High Performance Media Merging with Django, Nginx and Memcached
I admit it – I’m a performance junkie. I can’t stand code that just works but performs poorly. Being said, I recently fell in love with Django (a fantastic Python powered web application framework). In one of my current projects – xarmory.com – the number of requests for static resources issued during page load began to bother me. The project makes intensive use of jQuery and it’s my personal belief that Django + jQuery is a match made in heaven. When working with jQuery you will find yourself often in the situation to rely in cool little jQuery plugins – each distributed as a seperate javascript file of course. When a project grows, those files begin to add up. In the case of xarmory.com we now had eleven javascript references in the header section of the page. Although the individual files are were only 3-11k in Size, the request overhead for all those tiny files became unacceptably in my eyes.

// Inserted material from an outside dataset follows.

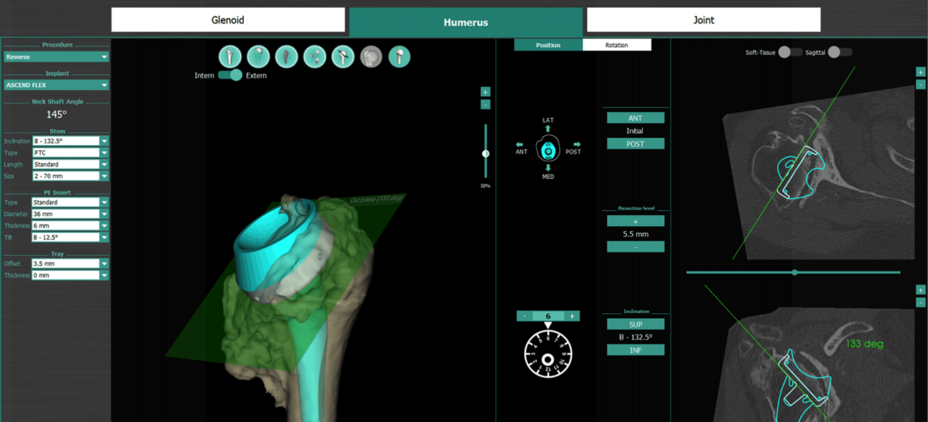Click the humeral head implant icon
Screen dimensions: 928x422
[258, 57]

To alleviate the problem I decided to resort to a simple solution and just merge the individual script files into a single file. A pretty common practice. Before reinventing the wheel I surfed the net for existing solutions and found two which I gave a shot. Short story, both solutions had their share of problems mostly stemming from the fact that they wanted to do it all and integrate their own Javascript Minifier in addition to the merging. During my short evaluation both Minifiers choked on fifty percent of my javascript files, even on the official jquery 1.2.6 script. A bit frustrated I decided to roll out my own Django Template Tag based on this code.
I can be used like this:
{% load mediamerge %} {% mediamerge merged/standard 1 scripts/jquery-1.2.6.min.js scripts/jquery.cookie.js scripts/superfish.js scripts/supersubs.js scripts/shared.js %} |
The first line obviously makes the mediamerge tag available to the template. The second line needs more explanation. The first parameter has two meanings
- First it is the relative path of the generated merged javascript file. The path is relativ to settings.MEDIA_ROOT (not used if the mediamerged is configured to use memcached – on to that later)
- Second it defines an URI relative to settings.MEDIA_URL
The second parameter defines a numeric version of the merged scripts and needs to be bumped by you whenever one of the files changes.
After the version follows the list of resources to be merged. All specified relative to settings.MEDIA_ROOT.
Assuming that settings.MEDIA_URL = http://static.example.com/ the tag above would result in the following HTML:
<script src="http://static.example.com/merged/standard.js?1" type="text/javascript"><!--mce:0--></script> |
Great, we’ve cut the number of requests by a factor. But it gets even faster. The mediamerge tag can be instructed to not generate an output file but to put the merged content directly into memcached (I’m obsessed with memcached) for a webserver supporting memcached to pick it up there. Nginx does and it is lightning fast serving static content.
So we instruct the mediamerge tag to use memcached in settings.py:
MEDIAMERGE_ENABLE_MEMCACHED = True MEDIAMERGE_MEMCACHED_URI_PREFIX = "mmerge_" MEMCACHED_SERVERS = [ 'localhost:11211' ] |
Using these settings, mediamerge will store the merged scripts in memcached under the key ‘mmerge_ http://static.example.com/merged/standard.js?1′ (settings.MEDIAMERGE_MEMCACHED_URI_PREFIX + settings.MEDIA_URL + )
The final thing to make it all work is to instruct Nginx to pick up request for resources handled by the mediamerge tag directly from memcached.
server
{
listen 80;
server_name static.example.com;
expires 24h;
# mediamerge
location /merged/
{
set $memcached_key mmerge_$scheme://$server_name$request_uri;
memcached_pass 127.0.0.1:11211;
}
location /
{
root /var/www/example_static;
}
} |
Bingo, Nginx will now serve all requests for resources in http://static.example.com /merged/ by looking up the contents in the specified memcached server (cluster). Nginx is already very fast for traditionally served static files but this is just ridiculously fast.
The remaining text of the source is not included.